====== Input for this task ======

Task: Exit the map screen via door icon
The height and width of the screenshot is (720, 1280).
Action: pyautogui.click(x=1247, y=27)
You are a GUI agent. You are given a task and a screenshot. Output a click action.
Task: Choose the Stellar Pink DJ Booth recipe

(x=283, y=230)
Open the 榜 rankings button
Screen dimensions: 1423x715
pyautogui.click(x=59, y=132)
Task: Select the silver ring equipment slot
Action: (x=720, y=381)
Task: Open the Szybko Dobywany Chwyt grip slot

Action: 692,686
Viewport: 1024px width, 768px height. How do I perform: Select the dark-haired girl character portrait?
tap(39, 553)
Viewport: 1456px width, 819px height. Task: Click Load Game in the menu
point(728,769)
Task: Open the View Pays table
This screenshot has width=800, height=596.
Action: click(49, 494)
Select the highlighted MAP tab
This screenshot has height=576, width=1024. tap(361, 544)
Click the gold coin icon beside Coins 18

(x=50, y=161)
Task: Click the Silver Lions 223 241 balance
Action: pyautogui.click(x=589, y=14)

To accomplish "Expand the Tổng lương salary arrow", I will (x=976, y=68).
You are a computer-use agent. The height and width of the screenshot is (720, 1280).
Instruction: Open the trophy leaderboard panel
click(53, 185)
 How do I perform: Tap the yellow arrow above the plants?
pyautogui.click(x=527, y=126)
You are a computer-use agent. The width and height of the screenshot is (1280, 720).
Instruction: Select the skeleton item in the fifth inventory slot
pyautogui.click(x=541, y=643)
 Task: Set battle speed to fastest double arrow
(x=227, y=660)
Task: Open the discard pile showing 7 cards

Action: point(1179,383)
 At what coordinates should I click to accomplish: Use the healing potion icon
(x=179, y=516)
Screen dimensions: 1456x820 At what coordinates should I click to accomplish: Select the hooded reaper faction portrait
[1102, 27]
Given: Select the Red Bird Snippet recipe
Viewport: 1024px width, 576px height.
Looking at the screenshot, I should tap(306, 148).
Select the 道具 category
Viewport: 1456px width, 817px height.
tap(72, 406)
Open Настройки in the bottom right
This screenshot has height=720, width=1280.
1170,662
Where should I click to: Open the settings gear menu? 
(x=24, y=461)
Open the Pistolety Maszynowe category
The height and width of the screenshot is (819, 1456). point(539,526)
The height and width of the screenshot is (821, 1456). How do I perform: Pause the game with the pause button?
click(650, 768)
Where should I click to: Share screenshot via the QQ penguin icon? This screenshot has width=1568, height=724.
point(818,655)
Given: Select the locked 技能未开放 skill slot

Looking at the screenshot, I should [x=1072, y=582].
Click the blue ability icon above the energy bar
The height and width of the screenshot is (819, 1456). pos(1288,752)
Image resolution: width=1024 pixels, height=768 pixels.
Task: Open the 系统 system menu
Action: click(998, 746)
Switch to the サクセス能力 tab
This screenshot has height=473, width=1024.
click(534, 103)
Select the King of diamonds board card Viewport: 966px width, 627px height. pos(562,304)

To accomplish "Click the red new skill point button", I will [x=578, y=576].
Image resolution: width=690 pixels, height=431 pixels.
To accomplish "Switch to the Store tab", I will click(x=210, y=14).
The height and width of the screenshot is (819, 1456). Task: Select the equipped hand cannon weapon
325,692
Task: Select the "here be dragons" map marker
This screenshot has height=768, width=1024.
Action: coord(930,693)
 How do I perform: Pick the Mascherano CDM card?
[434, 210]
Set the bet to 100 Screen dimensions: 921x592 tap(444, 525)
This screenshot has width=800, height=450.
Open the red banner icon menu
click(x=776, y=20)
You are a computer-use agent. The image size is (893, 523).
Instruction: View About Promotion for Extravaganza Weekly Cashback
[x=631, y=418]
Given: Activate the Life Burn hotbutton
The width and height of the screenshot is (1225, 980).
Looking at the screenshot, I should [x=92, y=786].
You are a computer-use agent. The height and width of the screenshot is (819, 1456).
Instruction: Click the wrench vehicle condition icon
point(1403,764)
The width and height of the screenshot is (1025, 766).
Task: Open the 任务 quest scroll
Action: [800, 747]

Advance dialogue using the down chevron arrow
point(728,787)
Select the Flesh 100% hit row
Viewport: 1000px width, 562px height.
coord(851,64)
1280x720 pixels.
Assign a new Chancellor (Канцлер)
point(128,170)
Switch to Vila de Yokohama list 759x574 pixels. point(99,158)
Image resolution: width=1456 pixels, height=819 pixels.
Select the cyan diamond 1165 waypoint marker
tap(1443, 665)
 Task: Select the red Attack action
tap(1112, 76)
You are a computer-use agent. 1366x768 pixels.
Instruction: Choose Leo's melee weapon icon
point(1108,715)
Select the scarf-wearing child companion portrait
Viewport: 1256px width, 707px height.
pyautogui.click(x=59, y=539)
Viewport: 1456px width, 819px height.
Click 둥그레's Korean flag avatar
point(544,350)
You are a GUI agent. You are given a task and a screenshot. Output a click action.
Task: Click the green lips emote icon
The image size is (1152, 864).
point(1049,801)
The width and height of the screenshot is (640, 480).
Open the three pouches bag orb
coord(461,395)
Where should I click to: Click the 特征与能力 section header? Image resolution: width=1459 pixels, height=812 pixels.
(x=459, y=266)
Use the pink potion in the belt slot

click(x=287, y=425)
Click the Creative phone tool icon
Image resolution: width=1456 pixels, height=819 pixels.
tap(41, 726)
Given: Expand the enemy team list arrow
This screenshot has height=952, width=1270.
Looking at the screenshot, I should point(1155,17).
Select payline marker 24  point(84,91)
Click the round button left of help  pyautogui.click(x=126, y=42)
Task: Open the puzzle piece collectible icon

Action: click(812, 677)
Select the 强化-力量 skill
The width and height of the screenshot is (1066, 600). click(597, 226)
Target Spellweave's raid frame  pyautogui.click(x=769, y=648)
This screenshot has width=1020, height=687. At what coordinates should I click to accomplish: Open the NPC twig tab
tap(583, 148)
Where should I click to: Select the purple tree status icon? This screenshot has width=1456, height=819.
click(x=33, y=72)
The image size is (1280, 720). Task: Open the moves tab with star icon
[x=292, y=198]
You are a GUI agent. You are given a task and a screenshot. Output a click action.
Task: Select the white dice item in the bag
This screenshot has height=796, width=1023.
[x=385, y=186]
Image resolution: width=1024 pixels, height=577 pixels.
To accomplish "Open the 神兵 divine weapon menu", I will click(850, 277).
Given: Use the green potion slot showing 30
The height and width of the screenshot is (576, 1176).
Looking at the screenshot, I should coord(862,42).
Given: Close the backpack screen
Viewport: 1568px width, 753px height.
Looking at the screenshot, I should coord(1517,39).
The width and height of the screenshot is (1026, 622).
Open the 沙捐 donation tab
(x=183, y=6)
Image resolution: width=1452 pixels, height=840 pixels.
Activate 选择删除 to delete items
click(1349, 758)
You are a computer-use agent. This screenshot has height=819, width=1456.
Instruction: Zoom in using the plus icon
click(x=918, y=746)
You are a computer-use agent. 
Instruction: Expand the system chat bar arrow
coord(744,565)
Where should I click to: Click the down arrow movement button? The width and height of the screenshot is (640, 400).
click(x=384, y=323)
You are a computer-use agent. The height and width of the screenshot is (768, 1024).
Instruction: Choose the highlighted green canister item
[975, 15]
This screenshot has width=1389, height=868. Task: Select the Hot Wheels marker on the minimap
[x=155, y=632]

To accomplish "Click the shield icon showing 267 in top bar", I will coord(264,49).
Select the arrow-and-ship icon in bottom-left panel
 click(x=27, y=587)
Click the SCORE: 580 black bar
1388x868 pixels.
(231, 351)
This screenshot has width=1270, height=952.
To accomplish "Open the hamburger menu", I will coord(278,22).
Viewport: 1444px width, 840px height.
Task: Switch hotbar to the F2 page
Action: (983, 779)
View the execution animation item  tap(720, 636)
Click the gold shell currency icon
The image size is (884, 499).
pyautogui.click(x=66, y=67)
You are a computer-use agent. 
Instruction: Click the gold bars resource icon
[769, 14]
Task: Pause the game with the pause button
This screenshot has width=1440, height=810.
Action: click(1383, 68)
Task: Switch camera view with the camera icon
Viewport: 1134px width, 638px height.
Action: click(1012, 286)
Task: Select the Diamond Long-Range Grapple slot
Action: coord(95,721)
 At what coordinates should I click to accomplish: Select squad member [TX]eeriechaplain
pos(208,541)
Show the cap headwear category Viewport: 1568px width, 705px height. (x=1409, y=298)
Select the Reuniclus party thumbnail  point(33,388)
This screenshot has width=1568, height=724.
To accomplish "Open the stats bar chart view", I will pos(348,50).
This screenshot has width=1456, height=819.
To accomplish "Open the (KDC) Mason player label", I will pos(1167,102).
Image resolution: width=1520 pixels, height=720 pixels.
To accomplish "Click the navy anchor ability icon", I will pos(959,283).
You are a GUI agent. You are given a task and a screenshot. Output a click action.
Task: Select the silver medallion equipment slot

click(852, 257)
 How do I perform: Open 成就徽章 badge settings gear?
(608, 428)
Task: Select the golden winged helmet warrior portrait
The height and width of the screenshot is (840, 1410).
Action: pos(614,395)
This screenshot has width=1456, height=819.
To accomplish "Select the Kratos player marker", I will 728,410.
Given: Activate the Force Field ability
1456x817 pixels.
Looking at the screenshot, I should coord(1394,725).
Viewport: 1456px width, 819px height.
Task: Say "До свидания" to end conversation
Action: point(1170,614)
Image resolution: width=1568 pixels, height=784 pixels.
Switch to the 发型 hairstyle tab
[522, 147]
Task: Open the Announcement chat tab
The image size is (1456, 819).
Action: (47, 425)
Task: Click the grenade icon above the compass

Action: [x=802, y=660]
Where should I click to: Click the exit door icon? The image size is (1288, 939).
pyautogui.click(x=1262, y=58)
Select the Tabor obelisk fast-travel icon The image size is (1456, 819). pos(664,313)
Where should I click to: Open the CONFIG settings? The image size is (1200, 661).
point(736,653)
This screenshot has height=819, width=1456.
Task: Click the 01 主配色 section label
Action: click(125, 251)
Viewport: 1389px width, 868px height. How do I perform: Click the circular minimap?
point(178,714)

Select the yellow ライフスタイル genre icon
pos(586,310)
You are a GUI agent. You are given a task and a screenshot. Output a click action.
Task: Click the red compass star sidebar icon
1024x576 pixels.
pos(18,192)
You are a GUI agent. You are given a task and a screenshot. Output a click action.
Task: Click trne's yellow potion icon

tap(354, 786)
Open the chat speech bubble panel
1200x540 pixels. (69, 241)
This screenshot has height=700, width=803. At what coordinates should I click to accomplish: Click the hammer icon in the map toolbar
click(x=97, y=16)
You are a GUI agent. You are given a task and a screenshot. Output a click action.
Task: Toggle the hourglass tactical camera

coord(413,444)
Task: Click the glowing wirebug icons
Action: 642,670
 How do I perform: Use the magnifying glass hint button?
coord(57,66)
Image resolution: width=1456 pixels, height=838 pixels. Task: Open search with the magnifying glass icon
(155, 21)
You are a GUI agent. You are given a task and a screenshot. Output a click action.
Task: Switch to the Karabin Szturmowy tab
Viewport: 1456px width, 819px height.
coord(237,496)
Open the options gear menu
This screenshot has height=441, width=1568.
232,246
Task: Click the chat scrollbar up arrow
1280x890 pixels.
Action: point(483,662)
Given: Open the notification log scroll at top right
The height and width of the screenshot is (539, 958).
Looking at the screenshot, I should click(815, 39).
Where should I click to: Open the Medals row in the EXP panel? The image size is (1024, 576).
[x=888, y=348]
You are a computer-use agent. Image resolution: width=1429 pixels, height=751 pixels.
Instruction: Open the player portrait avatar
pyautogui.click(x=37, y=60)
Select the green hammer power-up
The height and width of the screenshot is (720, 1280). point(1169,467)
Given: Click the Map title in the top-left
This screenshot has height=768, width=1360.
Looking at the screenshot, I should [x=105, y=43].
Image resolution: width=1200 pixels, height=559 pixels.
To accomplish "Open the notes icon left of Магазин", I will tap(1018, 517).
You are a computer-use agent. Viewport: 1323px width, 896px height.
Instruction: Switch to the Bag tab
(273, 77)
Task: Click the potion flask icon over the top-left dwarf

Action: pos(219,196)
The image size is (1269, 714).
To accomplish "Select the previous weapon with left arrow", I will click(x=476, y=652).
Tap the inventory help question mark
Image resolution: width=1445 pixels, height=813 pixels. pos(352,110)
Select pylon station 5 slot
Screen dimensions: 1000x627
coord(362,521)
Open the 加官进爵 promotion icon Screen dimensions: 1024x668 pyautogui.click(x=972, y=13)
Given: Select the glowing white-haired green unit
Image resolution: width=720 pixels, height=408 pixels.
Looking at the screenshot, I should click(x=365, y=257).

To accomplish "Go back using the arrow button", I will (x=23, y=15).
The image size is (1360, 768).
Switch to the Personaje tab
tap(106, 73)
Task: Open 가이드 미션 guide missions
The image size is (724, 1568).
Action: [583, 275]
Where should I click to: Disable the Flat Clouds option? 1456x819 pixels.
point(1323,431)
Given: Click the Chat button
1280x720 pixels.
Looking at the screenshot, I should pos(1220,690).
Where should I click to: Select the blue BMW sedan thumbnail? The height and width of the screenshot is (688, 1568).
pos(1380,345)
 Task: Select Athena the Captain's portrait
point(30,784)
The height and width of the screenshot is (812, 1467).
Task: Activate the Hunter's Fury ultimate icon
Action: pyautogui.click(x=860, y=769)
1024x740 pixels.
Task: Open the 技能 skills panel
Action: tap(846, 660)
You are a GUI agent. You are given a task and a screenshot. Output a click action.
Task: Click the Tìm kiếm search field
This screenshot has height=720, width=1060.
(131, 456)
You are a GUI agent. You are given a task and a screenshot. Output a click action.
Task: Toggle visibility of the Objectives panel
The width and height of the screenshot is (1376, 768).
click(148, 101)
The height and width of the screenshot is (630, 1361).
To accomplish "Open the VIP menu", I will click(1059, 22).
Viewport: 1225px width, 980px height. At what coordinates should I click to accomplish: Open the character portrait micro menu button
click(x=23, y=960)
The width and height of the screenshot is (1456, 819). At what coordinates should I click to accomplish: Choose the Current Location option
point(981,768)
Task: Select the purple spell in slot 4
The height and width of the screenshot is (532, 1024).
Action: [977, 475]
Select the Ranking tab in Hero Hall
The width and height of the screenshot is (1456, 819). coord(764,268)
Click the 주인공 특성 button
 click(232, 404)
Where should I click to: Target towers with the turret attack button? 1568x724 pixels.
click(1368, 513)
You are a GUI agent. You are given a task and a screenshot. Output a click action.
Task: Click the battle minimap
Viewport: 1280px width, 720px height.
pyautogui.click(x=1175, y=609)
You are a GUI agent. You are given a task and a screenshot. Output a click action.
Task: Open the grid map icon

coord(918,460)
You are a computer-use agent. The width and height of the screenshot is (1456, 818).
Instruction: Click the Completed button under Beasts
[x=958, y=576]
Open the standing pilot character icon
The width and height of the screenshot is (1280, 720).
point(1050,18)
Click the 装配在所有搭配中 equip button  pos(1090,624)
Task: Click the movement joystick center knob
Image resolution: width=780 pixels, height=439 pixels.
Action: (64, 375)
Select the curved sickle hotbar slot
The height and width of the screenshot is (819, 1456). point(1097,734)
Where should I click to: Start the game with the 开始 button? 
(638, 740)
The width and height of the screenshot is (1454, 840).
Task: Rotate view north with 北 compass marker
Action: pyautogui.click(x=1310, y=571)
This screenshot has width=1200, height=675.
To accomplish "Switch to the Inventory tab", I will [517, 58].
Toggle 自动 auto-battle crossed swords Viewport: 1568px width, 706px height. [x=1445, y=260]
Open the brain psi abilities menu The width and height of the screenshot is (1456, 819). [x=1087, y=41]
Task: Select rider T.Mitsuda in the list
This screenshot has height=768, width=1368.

======

## Set problem
Count the lines in the records above that contain the word "camera". Reply with the number only.

## Exercise answer
2